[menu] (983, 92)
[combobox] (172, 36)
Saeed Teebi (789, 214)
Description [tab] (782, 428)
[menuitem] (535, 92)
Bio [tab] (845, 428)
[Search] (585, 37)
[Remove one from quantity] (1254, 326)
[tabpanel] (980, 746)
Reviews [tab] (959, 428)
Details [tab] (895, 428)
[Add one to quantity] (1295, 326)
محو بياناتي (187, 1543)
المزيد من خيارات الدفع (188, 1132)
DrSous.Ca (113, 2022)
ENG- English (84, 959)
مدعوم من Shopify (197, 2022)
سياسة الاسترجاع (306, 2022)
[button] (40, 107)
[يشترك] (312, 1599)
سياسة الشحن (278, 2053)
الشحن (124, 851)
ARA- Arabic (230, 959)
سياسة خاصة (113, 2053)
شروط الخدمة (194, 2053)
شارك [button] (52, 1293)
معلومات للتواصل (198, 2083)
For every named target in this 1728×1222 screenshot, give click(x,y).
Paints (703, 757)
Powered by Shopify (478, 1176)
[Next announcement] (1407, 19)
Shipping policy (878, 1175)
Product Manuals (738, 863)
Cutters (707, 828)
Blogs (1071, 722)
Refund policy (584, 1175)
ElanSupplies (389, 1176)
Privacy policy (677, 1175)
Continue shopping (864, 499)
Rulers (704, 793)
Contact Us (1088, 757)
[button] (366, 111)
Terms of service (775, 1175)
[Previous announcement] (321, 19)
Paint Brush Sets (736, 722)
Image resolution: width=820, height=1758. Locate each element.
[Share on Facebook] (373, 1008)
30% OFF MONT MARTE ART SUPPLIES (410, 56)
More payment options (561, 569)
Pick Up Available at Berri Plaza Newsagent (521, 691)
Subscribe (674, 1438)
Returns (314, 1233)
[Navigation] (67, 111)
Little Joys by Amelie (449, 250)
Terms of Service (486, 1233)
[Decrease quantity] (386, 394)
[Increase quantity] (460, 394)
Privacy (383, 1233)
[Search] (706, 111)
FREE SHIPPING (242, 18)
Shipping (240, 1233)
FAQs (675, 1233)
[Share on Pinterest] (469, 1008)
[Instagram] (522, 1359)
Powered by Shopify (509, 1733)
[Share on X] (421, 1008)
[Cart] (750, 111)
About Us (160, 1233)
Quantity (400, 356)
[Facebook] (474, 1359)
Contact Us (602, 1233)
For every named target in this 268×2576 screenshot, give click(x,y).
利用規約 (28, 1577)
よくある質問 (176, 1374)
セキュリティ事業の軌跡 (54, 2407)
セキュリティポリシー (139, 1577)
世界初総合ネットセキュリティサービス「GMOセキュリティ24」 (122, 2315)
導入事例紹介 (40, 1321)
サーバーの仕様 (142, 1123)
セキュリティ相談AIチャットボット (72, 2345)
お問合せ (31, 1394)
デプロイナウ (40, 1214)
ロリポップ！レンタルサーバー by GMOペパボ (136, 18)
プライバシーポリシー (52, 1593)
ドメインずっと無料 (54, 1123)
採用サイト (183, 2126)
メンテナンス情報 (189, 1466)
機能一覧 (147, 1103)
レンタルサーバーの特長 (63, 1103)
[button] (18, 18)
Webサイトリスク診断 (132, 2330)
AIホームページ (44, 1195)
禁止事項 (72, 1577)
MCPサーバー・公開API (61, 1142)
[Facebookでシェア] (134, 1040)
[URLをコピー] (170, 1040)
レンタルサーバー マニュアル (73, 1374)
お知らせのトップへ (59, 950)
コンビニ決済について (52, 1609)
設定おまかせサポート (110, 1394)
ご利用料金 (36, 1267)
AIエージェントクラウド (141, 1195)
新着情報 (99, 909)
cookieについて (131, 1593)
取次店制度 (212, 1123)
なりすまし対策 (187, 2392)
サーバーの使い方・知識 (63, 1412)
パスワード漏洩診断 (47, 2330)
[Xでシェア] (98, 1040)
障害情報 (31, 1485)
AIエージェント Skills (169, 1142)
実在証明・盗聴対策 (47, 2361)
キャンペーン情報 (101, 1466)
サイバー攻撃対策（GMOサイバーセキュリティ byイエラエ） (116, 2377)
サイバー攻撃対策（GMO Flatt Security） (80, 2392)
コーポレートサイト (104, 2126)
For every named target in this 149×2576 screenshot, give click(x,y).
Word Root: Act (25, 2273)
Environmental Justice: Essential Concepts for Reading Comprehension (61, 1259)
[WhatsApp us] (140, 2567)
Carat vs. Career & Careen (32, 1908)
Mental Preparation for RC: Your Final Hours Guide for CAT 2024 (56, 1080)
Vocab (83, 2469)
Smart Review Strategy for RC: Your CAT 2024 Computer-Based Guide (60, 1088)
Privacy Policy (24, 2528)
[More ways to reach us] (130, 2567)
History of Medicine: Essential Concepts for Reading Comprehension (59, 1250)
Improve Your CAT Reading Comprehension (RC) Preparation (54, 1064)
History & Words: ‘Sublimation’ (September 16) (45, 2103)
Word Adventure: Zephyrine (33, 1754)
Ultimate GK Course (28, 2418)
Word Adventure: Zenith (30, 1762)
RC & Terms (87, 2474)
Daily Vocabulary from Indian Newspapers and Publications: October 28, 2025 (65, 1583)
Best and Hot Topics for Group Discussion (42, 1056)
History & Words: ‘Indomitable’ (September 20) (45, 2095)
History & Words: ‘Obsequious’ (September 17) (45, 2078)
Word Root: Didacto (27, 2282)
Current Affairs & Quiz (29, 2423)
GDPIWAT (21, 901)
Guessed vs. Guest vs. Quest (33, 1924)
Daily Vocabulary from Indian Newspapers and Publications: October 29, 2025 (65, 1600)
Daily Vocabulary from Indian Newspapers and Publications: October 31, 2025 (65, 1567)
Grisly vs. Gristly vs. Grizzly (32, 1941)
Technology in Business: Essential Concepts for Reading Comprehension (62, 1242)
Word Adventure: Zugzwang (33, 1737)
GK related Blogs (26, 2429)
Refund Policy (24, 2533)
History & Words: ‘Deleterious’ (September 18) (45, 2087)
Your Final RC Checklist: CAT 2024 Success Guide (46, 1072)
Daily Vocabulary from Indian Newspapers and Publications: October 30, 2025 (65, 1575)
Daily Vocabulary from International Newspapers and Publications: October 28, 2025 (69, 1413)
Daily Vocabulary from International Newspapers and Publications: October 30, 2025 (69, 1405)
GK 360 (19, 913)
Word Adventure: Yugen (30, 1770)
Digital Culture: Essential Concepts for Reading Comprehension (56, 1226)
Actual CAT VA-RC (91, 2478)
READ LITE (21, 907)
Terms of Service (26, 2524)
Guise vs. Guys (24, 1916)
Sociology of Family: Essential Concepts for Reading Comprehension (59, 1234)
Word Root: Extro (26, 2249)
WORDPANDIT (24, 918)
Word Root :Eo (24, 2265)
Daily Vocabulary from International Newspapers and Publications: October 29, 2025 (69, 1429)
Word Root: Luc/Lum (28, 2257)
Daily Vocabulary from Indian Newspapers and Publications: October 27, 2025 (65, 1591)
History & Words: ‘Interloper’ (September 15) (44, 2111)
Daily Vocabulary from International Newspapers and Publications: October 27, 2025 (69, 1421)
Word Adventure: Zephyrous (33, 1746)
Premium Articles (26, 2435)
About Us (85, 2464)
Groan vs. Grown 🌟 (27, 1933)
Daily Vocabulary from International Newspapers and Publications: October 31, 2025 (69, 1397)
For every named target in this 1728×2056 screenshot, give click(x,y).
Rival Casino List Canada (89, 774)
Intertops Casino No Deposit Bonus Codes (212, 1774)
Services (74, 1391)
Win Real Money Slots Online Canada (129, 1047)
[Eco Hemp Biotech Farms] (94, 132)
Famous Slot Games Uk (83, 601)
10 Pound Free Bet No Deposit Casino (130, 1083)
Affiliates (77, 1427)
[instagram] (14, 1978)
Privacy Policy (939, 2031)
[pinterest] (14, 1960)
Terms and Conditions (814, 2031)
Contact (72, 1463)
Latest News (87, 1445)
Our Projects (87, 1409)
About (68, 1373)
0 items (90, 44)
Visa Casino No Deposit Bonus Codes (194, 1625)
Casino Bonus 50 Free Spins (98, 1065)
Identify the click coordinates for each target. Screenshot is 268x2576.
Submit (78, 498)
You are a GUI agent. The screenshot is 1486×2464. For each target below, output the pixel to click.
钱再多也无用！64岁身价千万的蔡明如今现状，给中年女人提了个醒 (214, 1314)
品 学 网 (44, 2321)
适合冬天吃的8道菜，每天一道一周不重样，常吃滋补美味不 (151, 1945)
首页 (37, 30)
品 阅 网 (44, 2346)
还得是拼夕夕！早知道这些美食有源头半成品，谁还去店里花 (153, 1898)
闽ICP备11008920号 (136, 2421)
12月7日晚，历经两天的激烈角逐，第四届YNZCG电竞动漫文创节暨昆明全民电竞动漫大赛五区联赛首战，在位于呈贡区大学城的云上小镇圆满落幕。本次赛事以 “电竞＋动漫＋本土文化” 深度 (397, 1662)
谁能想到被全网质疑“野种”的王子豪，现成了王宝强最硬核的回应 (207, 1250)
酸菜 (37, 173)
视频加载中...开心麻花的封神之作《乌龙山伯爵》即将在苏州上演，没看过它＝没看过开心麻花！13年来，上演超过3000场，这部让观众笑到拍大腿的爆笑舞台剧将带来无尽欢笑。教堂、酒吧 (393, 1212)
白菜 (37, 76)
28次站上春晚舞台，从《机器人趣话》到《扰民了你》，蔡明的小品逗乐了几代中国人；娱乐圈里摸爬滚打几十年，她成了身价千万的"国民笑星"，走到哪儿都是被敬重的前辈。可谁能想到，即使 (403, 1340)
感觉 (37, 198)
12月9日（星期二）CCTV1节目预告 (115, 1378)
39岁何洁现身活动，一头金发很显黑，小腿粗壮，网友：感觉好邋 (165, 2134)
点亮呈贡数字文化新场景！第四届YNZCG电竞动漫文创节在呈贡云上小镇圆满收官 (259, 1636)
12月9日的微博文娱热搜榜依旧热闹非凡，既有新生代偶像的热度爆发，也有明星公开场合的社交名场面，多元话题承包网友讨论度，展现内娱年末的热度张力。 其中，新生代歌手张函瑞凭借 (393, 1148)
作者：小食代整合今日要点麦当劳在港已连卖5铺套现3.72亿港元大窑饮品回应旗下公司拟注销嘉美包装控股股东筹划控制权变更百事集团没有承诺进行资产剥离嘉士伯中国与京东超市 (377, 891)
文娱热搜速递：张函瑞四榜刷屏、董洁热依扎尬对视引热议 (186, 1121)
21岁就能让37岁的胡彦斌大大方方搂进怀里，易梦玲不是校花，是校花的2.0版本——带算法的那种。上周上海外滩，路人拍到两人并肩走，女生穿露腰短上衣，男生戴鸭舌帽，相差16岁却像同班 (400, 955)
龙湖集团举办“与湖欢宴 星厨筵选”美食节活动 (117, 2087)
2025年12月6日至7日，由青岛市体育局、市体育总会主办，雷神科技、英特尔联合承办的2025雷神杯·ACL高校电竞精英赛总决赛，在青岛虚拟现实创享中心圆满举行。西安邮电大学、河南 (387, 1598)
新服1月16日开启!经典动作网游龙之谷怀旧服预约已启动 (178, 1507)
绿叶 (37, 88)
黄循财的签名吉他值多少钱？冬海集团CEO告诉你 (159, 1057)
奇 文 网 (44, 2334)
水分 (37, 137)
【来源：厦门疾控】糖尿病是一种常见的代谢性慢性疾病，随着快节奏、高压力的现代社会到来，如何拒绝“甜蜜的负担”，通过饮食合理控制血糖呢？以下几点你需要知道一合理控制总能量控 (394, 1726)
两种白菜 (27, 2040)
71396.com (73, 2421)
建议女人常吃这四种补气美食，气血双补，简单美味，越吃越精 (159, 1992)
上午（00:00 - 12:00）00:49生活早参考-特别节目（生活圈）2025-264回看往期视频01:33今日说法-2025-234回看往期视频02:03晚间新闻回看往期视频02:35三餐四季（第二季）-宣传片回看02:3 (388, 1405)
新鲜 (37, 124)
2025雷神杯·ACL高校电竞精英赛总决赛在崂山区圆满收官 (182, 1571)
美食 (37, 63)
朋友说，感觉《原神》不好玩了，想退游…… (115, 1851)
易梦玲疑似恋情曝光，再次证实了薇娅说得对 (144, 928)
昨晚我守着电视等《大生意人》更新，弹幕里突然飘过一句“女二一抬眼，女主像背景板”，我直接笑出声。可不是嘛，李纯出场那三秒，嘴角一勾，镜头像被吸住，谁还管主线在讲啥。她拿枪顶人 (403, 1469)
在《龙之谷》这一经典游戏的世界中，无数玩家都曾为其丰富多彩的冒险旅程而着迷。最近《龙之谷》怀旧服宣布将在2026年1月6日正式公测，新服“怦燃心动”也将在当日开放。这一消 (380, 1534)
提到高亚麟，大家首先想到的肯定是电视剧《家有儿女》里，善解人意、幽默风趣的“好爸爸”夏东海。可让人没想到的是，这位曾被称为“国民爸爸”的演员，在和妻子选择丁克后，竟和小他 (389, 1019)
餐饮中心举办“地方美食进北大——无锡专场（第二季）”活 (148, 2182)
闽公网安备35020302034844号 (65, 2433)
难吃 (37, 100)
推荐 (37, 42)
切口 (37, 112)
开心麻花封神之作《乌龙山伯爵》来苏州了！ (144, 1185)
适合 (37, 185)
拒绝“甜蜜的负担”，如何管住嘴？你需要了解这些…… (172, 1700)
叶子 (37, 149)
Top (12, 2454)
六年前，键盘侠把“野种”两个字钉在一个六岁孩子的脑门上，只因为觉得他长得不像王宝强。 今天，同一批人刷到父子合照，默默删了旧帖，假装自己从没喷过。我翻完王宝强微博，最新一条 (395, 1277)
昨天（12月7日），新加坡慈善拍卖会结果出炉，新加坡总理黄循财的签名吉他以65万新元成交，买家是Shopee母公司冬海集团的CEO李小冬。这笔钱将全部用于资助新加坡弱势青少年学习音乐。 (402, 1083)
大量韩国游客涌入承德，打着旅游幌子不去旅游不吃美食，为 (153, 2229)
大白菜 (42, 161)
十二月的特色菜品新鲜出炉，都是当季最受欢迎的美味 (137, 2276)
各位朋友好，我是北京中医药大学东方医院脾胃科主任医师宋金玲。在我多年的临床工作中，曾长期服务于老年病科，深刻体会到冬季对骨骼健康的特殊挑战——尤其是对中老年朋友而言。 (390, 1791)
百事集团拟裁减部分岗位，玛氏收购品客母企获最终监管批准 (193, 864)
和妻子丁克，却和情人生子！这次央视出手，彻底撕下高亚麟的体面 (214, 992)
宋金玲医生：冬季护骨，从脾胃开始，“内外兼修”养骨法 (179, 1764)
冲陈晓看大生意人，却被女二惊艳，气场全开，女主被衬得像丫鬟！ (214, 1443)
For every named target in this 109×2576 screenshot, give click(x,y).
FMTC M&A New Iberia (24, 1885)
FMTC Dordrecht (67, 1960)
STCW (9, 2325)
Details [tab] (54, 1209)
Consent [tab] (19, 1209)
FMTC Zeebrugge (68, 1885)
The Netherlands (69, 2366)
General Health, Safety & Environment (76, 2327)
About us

☆ ☆ ☆ ☆ ☆

• [PROBLEM REQUIREMENTS]: In the entries above, which lines hold the string "Guide"? Report all of them.

• [ANSWER SPACE]:
Mental Preparation for RC: Your Final Hours Guide for CAT 2024 (56, 1080)
Smart Review Strategy for RC: Your CAT 2024 Computer-Based Guide (60, 1088)
Your Final RC Checklist: CAT 2024 Success Guide (46, 1072)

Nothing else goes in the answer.